Arijit Mondal
Arijit Mondal

Reputation: 73

Dataframe join not working in spark 2.4.5

I am trying to join two dataframe in pyspark as below:

df1 : 
+----------+----------+--------------------+-----+
|FIRST_NAME| LAST_NAME|        COMPANY_NAME|CCODE|
+----------+----------+--------------------+-----+
|  Rebbecca|     Didio|Brandt, Jonathan ...|   AU|
|    Stevie|     Hallo|Landrum Temporary...|   US|
|    Mariko|    Stayer| Inabinet, Macre Esq|   BR|
|   Gerardo|    Woodka|Morris Downing & ...|   US|
|     Mayra|      Bena|  Buelt, David L Esq|   CN|
|    Idella|  Scotland|Artesian Ice & Co...|   UK|
|   Sherill|      Klar|        Midway Hotel|   CA|
+----------+----------+--------------------+-----+

DF2:
+--------------------+-----------+
|             COUNTRY|COUNTRYCODE|
+--------------------+-----------+
|      United Kingdom|         UK|
|       United States|         US|
|United Arab Emirates|         AE|
|              Canada|         CA|
|              Brazil|         BR|
|               India|         IN|
+--------------------+-----------+

I am trying to join two dataframe on df1.CCODE == df2.COUNTRYCODE but its not working:

df1 = df1.alias('df1')
df2 = df2.alias('df2')
tgt_tbl_col='COUNTRYCODE'
src_tbl_col='CCODE'
join_type = 'INNER'
merge_df = df1.join(df2, df2.tgt_tbl_col == df1.src_tbl_col, how=join_type)

Error:

AttributeError: 'DataFrame' object has no attribute 'tgt_tbl_col'
/databricks/spark/python/pyspark/sql/dataframe.py in __getattr__(self, name)
   1332         if name not in self.columns:
   1333             raise AttributeError(
-> 1334                 "'%s' object has no attribute '%s'" % (self.__class__.__name__, name))
   1335         jc = self._jdf.apply(name)
   1336         return Column(jc)

However, the same is working when I am making both of the column name same and run the below:

merge_df = df1.join(df2, on=[tgt_tbl_col], how=join_type)

Need suggestion on this.

Version: Apache Spark 2.4.5, Scala 2.11, python 3.8

Upvotes: 1

Views: 4419

Answers (2)

Karthik
Karthik

Reputation: 1171

please note tgt_tbl_col is not a column name in df2, hence it will throw an error.
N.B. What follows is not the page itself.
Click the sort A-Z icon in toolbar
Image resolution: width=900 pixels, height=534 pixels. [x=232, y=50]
Hence you can do as below:

from pyspark.sql.functions import col
merge_df = df1.join(df2, col(tgt_tbl_col) == col(src_tbl_col), how=join_type)

Alternately you can directly write like this:

merge_df = df1.join(df2, df1.CCODE == df2.COUNTRYCODE , "inner")
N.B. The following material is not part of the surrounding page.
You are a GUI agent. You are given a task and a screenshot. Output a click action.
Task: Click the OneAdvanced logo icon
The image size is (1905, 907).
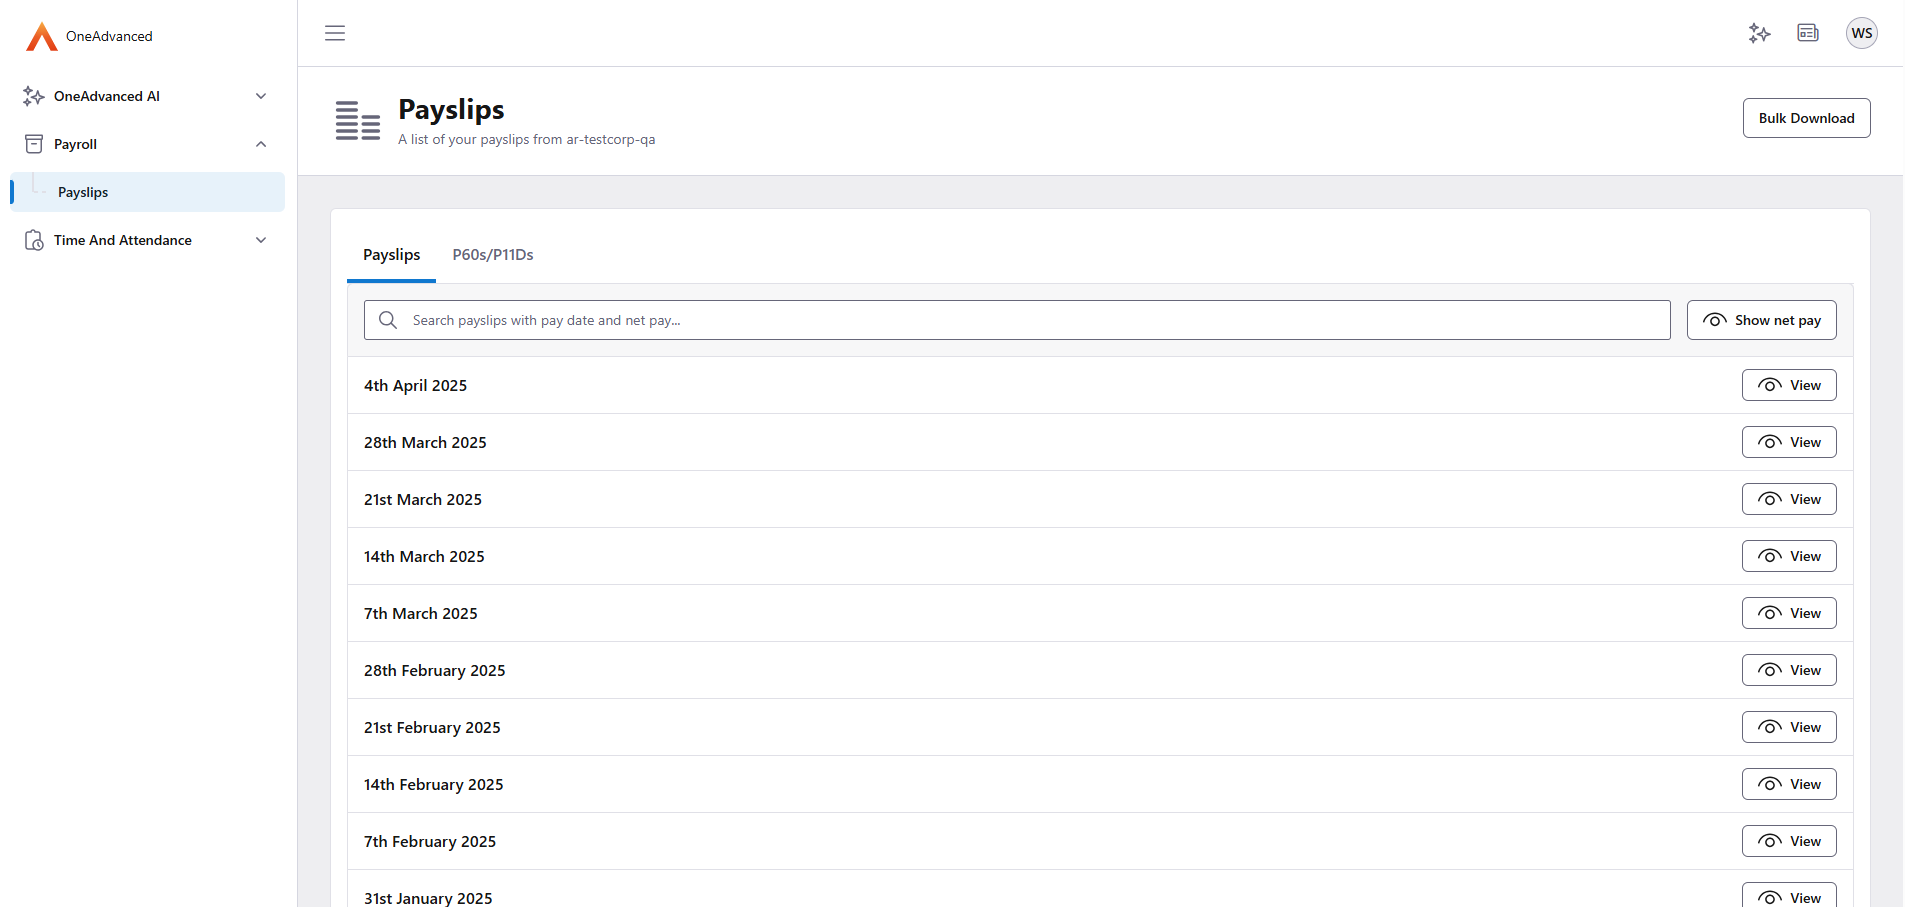pos(41,37)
Note: If you don't specify "inner" in the above statement. It's fine as spark by default considers inner join.

In your further question you said when you are writing as below its working: merge_df = df1.join(df2, on=[tgt_tbl_col], how=join_type)
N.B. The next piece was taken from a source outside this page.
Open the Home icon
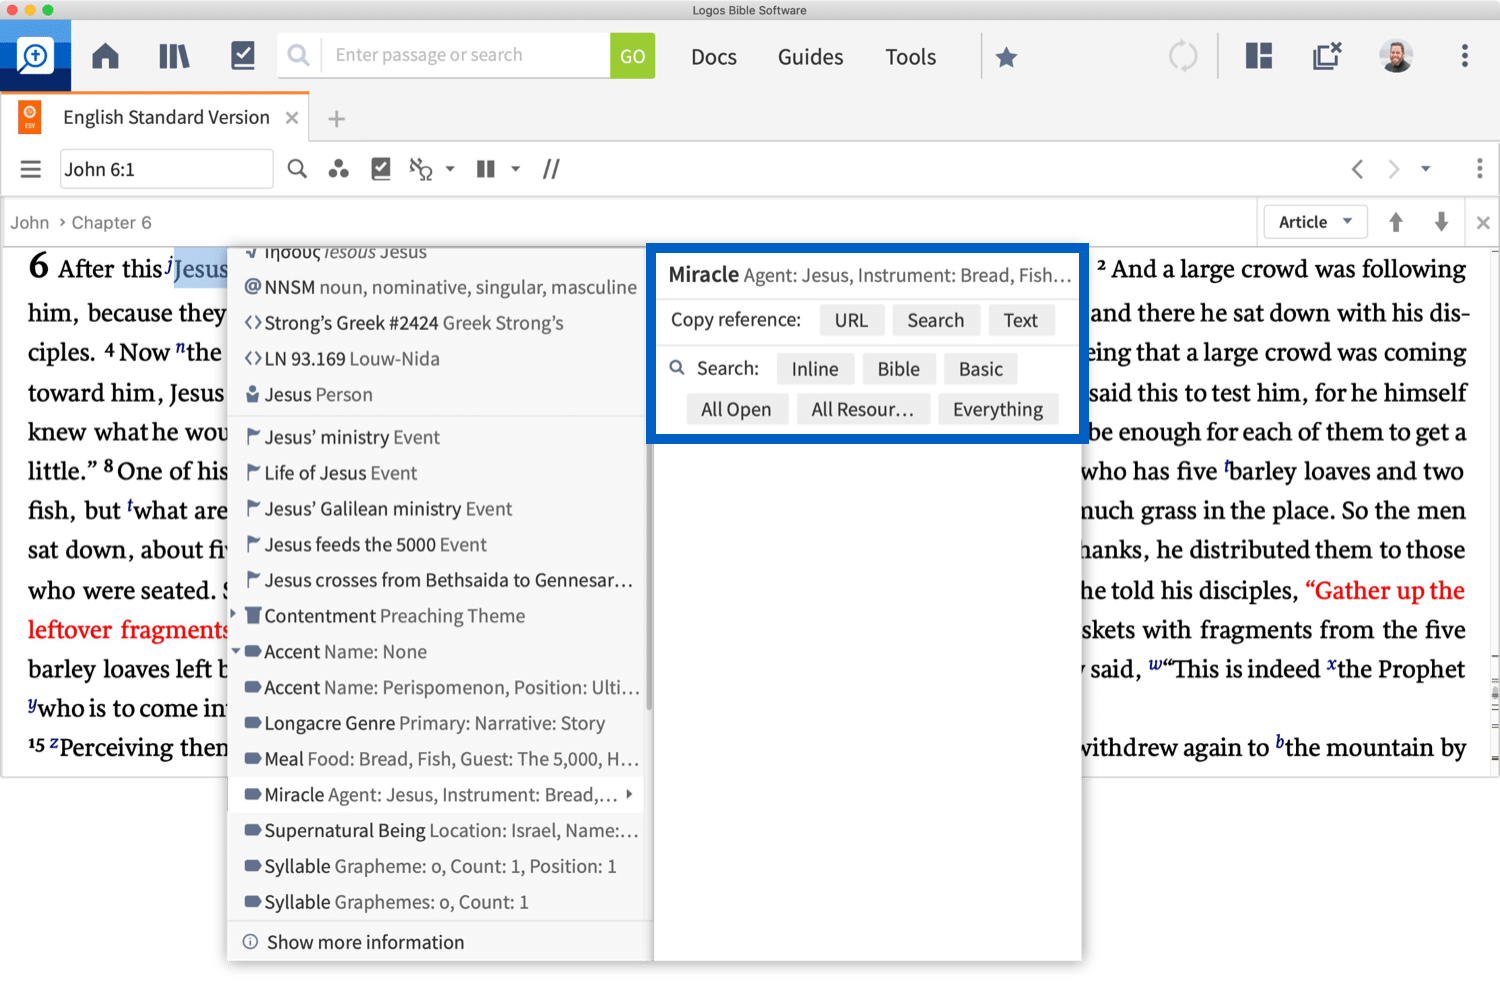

In your case, you are passing tgt_tbl_col(i.e.'COUNTRYCODE') as a string, it will work only if you rename CCODE column in the df1 table as COUNTRYCODE, else it will throw an error.

Note: If both tables have the same column name on which you want to join, then you can directly pass only the column name as a string instead of mentioning column names of both tables as conditions.

Upvotes: 1

HArdRe537
HArdRe537

Reputation: 126

Your code is failing because it is trying to take the variable name as property of df1 instead of "CCODE" so df1.tgt_tbl_col is giving error. Try the below code which uses col function which works. If you are fine with renaming the df1 column CCODE to COUNTRYCODE then @Sampath 's answer will be fine

Note: Make sure when giving the condition col1 and col2 should be in order of join i.e df1.join(df2 .... so col1 must be df1 column and col2 must be df2 column

from pyspark.sql import functions as sf 

col1="CCODE"
col2="COUNTRYCODE"

condition = sf.col(col1) == sf.col(col2)
join_type = "inner"

df1.join(df2, condition, how=join_type).show()

Upvotes: 0

Related Questions